The Importance of Open Data
The importance of open data has been highlighted over the past few days with the Government’s public release of the Coins database. For those of us working in the public sector I feel there will be a need to move beyond the provision of Web sites designed for humans to the provision of open data for consumption by software, unencumbered by licence conditions which place restrictions on how the date can be used (a point, incidentally, raised yesterday by Tony Hirst in a post on “Time for data.ac.uk? Or a local data.open.ac.uk?“).
This post describes how the data contained in Web sites for UKOLN’s IWMW events has been made available in RSS format, thus allowing reuse by others. The challenges in understanding the meaning of the data (which may have subtly changed over the years) and the quality of the data (which was not initially provided for use by others) is described, with conclusions provided for best practices in this area.
Web Sites for IWMW Events
The Web sites for all of UKOLN’s IWMW events since the event was launched in 1997 are still available in their original format. in 1997, 1998 and 1999 the Web site consisted of a couple of pages giving details about the events and providing links to the workshop materials. In 2000 we launched a more comprehensive event Web site which provided comprehensive details of the timetable, speakers’ biographies, abstracts of the talks and workshop sessions, information about the social; events, latest news, etc. We have continued with this approach ever since, although the look-and-feel of the Web site has changed a couple of times.

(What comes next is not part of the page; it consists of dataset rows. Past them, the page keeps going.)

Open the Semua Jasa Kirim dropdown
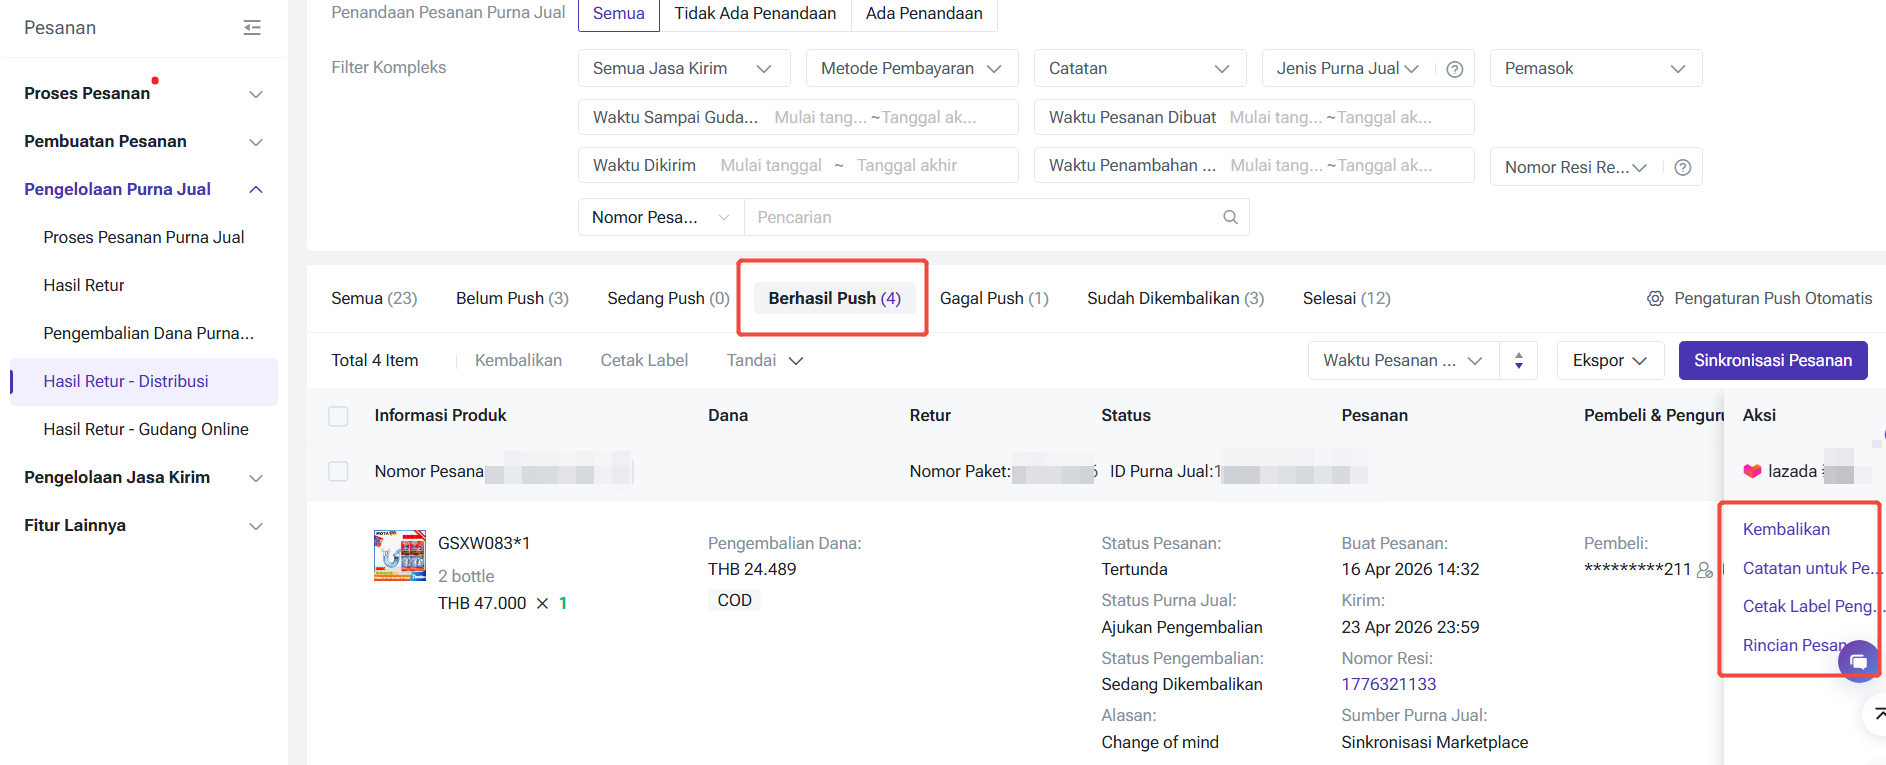[x=684, y=68]
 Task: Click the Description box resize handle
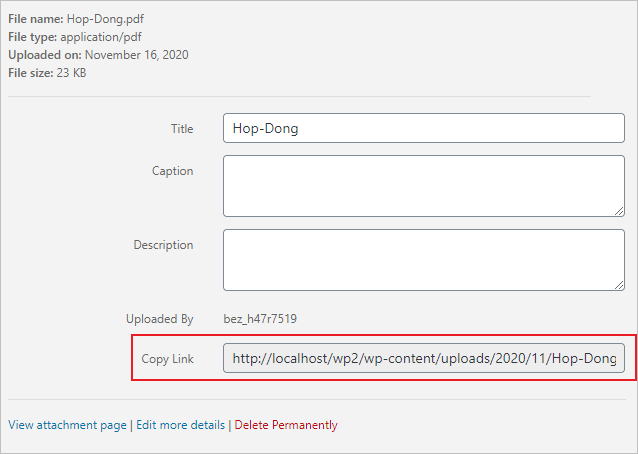pyautogui.click(x=619, y=285)
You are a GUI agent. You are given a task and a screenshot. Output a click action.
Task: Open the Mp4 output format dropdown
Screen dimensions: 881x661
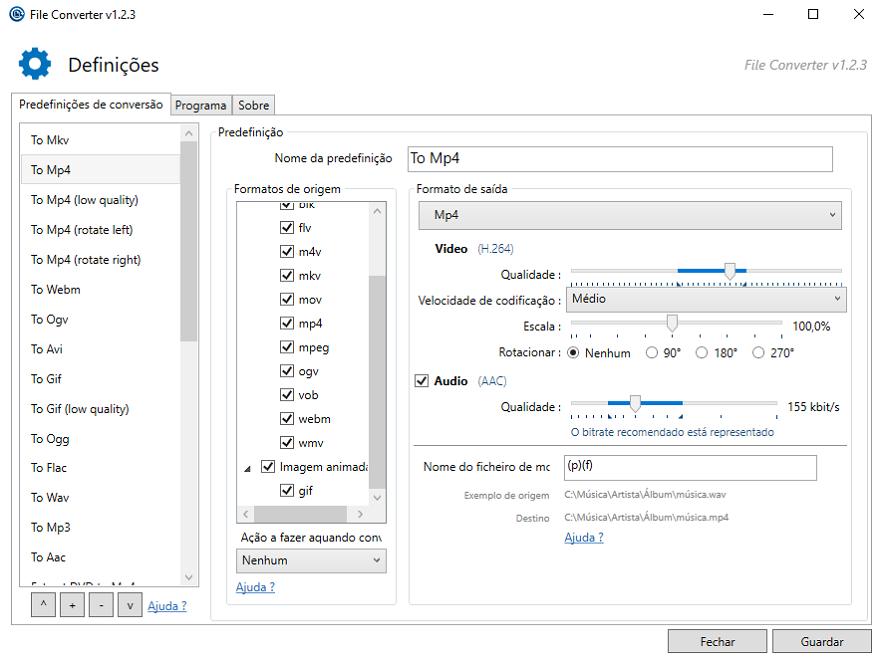pos(630,215)
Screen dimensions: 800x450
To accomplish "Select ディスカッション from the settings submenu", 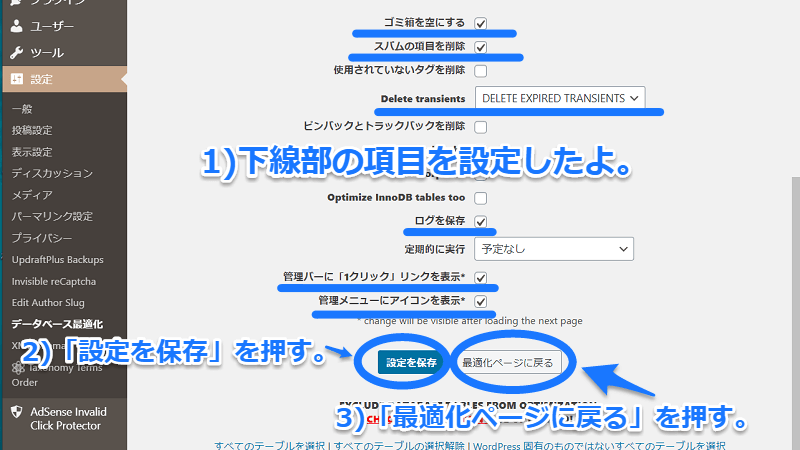I will (x=46, y=173).
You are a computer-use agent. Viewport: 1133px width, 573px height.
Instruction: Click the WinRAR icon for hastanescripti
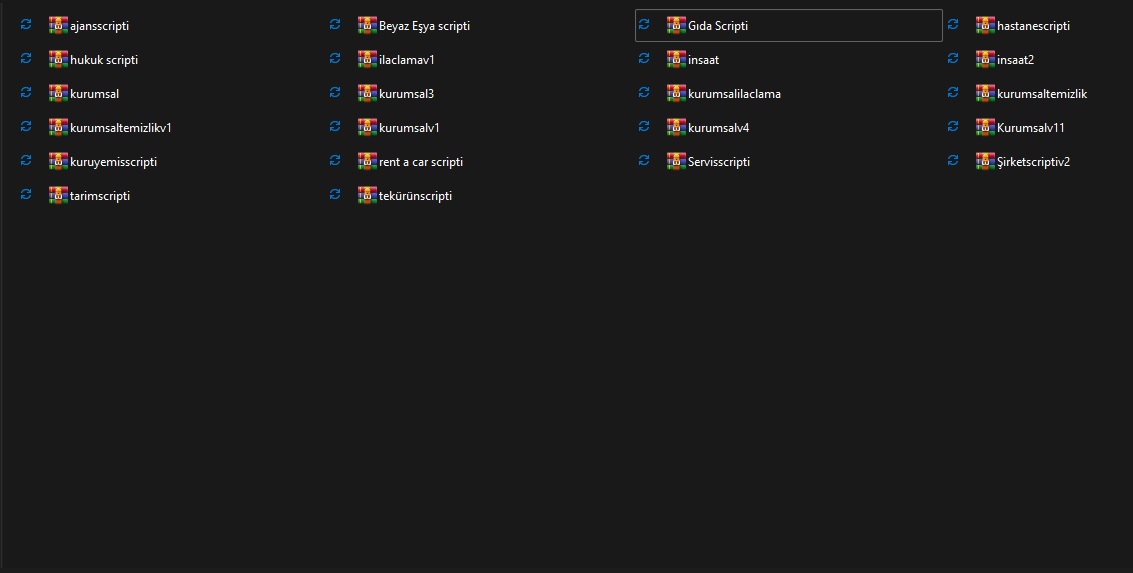pos(985,25)
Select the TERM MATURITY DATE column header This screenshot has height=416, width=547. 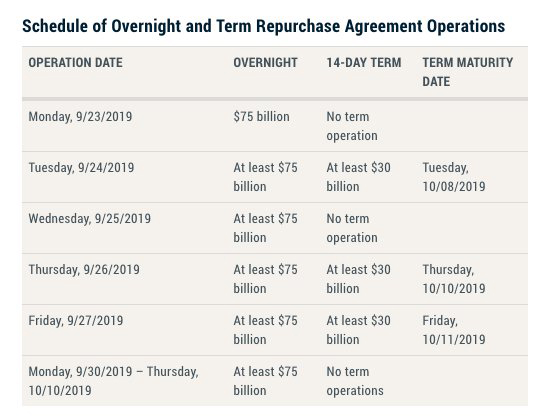pyautogui.click(x=467, y=72)

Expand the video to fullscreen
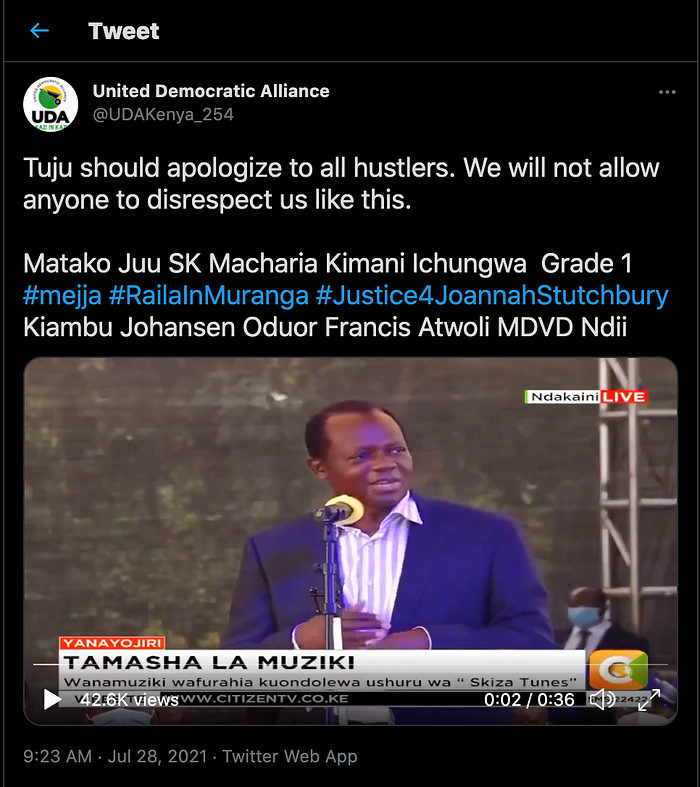pyautogui.click(x=649, y=700)
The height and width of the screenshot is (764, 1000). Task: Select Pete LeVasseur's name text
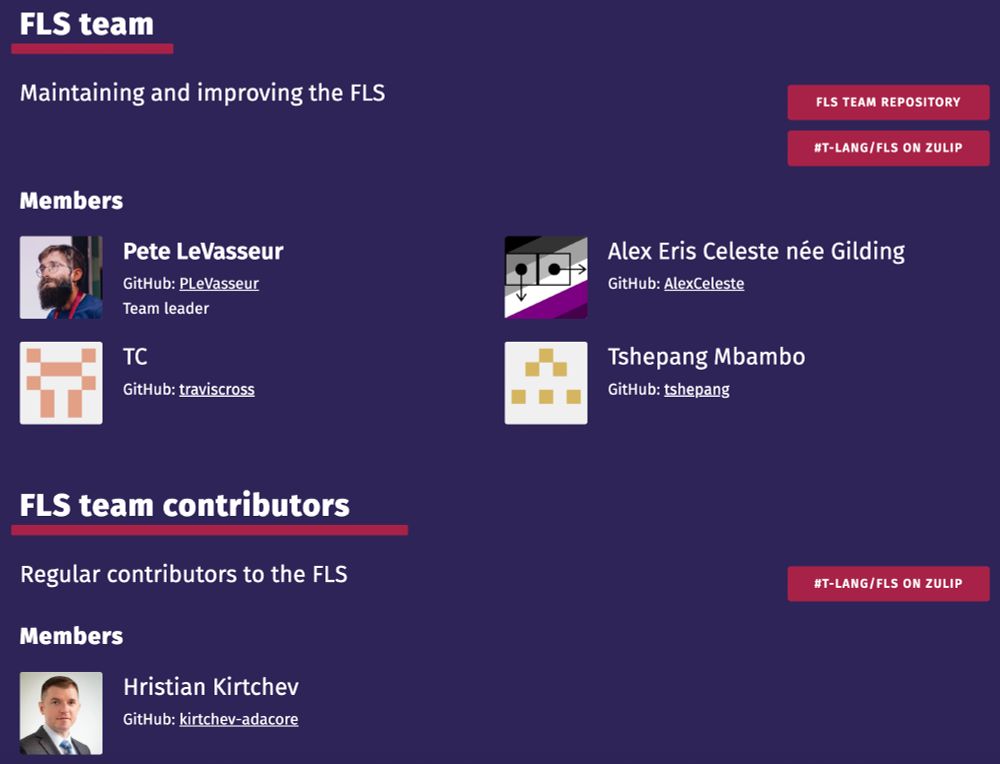point(201,251)
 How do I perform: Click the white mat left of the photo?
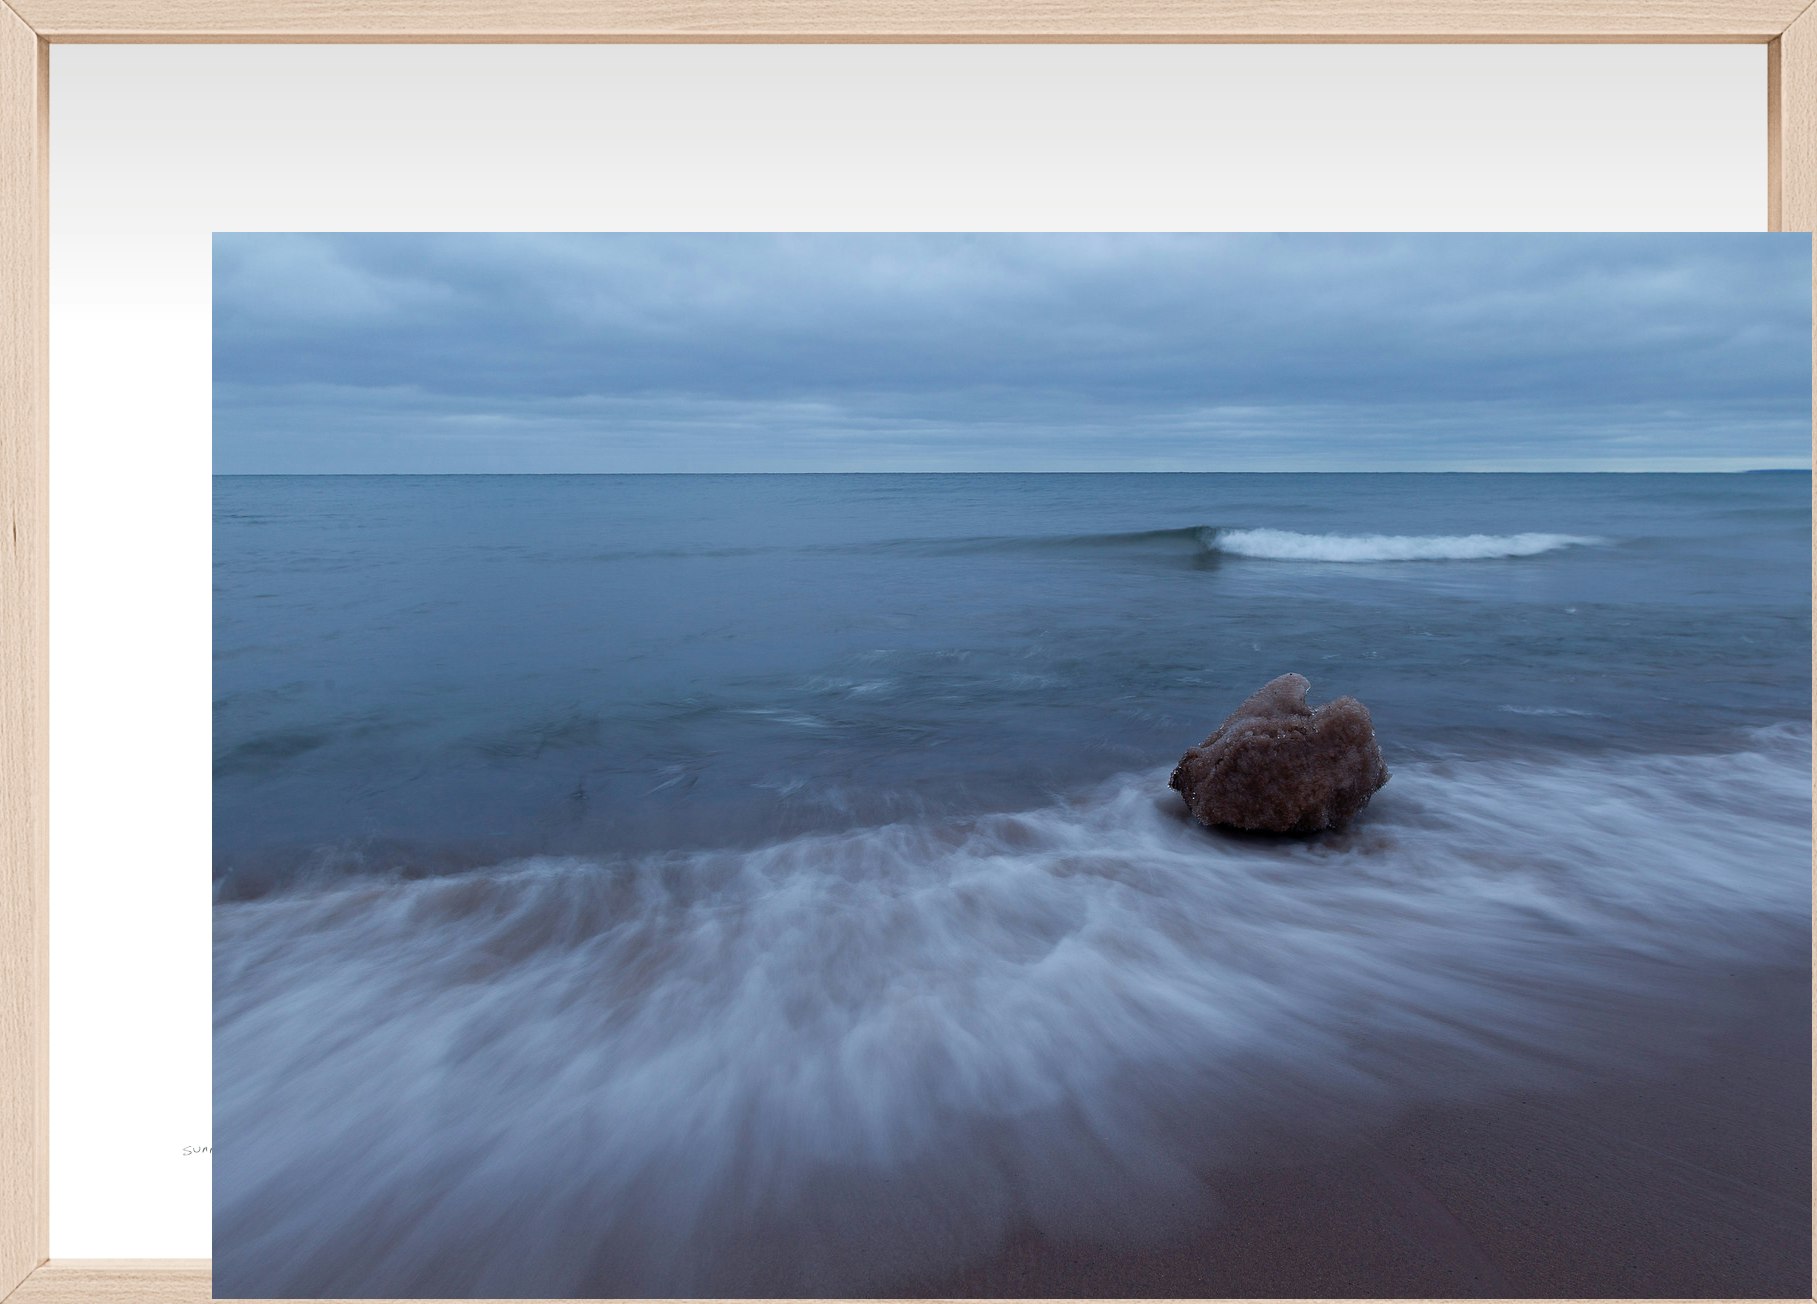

Web-Accessible Data for IWMW Events
This information was initially provided as HTML pages. However a few years ago we decided to make the key informational resources – speakers’ biographies, session abstracts as well as the latest news – available in RSS format. As described in a post on “RSS Feeds For Structured Information About Events” this enabled this data to be used by other applications, such as location maps of the speakers or Wordle displays of the session abstracts.
We now provide access to comprehensive data (as opposed to Web sites) related to all 14 of the IWMW events which are available in RSS formats. These files are listed below.
|Data||Links to RSS Feeds|
|Plenary Speakers|| –  –  –  –  –  –  –  –  –  –  –  –  –  – [All years]|
|Facilitators|| –  –  –  –  –  –  –  –  –  –  –  –  –  – [All years]|
|Plenary Sessions|| –  –  –  –  –  –  –  –  –  –  –  –  –  – [All years]|
Note that the RSS feed for the abstracts of the plenary talks over all 14 years has been created using a Yahoo Pipe which aggregated the RSS feeds for the individual years. Yahoo Pipes are also available for aggregating the information for the abstracts of the workshop sessions and the biographical details for the plenary speakers and workshop facilitators are also available.
What’s The Data About?
Releasing data is one thing; understanding the data is another. One response to the Guardian article on the Government’s release of the Coins database commented that “This data is pretty much unintelligible to anyone outside of Treasury“. There are dangers that even simple data, such as the data files described above, may not be what they appear, the data may be inaccurate or links from the data may be broken.
I feel there is a need to provide a statement about the data quality when making data available for reuse by others. In order to attempt to identify what might be included in such a statement I am summarising my knowledge regarding the data described above.
Data files: This statement relates to the RSS files providing information about the speakers and workshop facilitators and the abstracts of plenary talks, workshop sessions and other events at UKOLN’s IWMW events from 1997-2010 together with location data for the events.
File formats: The data is provided in a mixture of RSS 1.0 and RSS 2.0 formats.
Workflow: The data has been manually migrated from the initial HTML formats.
Description of the files: The files for the plenary speakers and sessions should contain information about speakers who gave plenary talks to all participants at the event and abstracts of the plenary sessions. This may also include panelists for panel sessions which were provided in plenary sessions. The files for the workshop facilitators and sessions should contain information about those involved in hosting parallel workshop sessions and the abstracts for the workshop sessions.
Data elements: The files will normally contain a title (speakers or facilitators name, sometimes with the year, and the name of the talk or session, sometimes with a session code); a URL to further information about the speakers, facilitator or session, where this information is readily available; biographical details of the speaker, facilitator or session abstract, based on information provided by the speaker or facilitator and the data, and sometimes the time, the session was given.
Known limitations: Full information about the speakers and facilitators may not be available (e.g. where people had multiple roles at the event there may only be a single entry provided). There may have been errors in the original HTML resource or changes to scheduled timetable (e.g. due to last minute cancellations or changes in the running order). There may also have been errors introduced in migration of the data to RSS format. Links from the RSS files may also contain errors,
Risks: In light of the possible limitations of the data care should e taken in exploiting this data.
Changes: The information provided in the RSS files may change as errors are fixed. When errors are fixed we will seek to regenerate a new RSS feed providing information which covers all years.
We hope this summary of the limitations of the data files prove useful to anyone who wishes to make use of the data.
What About Linked Data?
Although we are aware of limitation in the quality of the data perhaps the biggest barrier to reuse of the data relates to the very limited links to other related information, Information about speakers and their host institution, for example, is provided as text strings and not links so we (currently) don’t provide links which allow the data to be easily integrated with other data stores. We are currently exploring ways in which we can migrate from an open structured data to open linked data. If and when such data becomes available we will provide a summary of the approaches used in the data migration and explore ways in which such data can be used.